From this pause, I was able to see clearer–that my text, sent in a moment of high emotion, would not be helpful or accomplish what I wanted to communicate. It was simply a quick fix to assuage my own unresolved emotions. This awareness allowed me to sit with my anxious feelings and find a time when I was calmer and could sit down face-to-face with my son to address the situation in a positive way.
Try This: Using the Flashlight in Interactions
The next time you notice yourself becoming triggered in an interaction with another, try pulling out your “flashlight” of mindful awareness and shine it on the following:
- Notice and follow your breath. Is it smooth, constricted, fast, irregular, or something else? What is your breath saying about your emotional state?
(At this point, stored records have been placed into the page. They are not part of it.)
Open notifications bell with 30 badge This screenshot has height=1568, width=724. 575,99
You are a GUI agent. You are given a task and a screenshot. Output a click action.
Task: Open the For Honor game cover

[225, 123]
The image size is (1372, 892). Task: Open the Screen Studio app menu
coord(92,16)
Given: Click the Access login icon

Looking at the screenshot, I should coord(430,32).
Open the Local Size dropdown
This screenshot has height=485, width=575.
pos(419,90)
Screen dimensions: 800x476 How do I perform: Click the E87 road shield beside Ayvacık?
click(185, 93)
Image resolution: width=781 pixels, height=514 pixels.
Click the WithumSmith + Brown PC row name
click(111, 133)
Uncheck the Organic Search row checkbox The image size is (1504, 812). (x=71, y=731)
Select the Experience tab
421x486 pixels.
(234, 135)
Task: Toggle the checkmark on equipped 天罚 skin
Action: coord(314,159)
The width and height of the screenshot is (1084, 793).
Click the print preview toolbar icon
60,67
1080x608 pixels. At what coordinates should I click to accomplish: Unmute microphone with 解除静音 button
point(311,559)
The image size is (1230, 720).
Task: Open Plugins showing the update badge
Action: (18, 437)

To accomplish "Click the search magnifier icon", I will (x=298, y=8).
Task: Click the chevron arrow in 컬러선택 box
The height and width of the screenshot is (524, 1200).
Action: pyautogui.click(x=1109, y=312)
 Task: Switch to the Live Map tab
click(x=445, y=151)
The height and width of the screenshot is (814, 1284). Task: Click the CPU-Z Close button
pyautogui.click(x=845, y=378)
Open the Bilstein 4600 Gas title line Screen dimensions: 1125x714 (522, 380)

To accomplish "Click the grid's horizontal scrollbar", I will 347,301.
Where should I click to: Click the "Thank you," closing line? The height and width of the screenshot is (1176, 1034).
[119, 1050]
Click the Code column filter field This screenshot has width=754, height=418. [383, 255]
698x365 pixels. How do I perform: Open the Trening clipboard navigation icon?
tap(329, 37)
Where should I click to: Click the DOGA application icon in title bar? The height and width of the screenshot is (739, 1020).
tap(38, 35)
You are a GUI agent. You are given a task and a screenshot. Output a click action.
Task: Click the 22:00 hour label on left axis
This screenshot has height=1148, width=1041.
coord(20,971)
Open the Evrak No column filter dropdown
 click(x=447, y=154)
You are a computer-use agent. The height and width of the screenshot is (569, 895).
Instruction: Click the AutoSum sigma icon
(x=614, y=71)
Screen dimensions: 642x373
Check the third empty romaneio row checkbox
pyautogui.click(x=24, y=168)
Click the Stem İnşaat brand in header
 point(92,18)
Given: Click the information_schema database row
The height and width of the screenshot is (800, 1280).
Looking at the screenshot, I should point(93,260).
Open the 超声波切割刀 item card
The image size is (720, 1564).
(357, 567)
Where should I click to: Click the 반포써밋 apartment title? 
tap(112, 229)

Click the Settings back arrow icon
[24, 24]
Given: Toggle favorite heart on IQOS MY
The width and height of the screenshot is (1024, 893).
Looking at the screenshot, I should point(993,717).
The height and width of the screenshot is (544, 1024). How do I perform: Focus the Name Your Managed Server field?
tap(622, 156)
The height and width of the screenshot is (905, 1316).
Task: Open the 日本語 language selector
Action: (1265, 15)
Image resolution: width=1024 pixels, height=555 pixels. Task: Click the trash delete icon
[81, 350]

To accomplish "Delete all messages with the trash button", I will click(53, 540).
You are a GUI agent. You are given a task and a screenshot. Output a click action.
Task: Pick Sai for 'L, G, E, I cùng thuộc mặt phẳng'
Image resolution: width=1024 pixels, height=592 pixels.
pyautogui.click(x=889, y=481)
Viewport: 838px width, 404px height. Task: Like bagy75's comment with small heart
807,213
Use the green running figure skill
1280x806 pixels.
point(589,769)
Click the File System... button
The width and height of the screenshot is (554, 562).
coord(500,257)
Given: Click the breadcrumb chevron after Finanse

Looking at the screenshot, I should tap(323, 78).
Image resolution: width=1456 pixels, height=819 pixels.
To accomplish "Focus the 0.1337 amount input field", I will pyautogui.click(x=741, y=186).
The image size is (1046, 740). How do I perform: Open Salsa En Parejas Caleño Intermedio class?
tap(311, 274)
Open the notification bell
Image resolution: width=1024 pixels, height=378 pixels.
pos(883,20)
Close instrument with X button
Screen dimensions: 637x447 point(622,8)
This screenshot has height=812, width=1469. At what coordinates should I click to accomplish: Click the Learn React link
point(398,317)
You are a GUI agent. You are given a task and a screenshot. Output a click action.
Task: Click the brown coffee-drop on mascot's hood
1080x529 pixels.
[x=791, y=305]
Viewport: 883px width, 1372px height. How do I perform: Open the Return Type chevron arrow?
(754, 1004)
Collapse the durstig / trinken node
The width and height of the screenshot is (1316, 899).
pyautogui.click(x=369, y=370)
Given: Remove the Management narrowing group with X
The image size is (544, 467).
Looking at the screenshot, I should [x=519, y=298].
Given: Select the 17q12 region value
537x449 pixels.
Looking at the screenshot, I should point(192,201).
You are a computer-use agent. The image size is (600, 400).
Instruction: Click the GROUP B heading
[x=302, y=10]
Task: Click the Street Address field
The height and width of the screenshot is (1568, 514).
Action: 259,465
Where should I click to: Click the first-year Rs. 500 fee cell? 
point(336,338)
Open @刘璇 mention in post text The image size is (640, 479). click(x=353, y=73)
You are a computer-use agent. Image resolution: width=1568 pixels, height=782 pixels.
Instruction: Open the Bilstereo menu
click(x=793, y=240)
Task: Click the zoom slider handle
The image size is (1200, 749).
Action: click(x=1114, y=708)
- Notice your body sensations. Are there any ways your body prepares to “fight” or “flee” or perhaps shut down from the situation?
- Name your feelings. Is it anger you feel, or perhaps hurt, disappointment, fear, or sadness underneath? Making these important distinctions that can help inform what might be most needed and beneficial.
- Notice where your mind is resting. Are you in the present moment or projecting things from the past or future into the current situation that may not be relevant?
- Now ask: “What would be most beneficial to communicate my concerns? How can I express this in a way the other person will most likely hear? And, is this the appropriate time to do so?”
Taking a minute or so to shine your flashlight inward and ask yourself these questions might just help you see more clearly what is needed to create a win-win communication.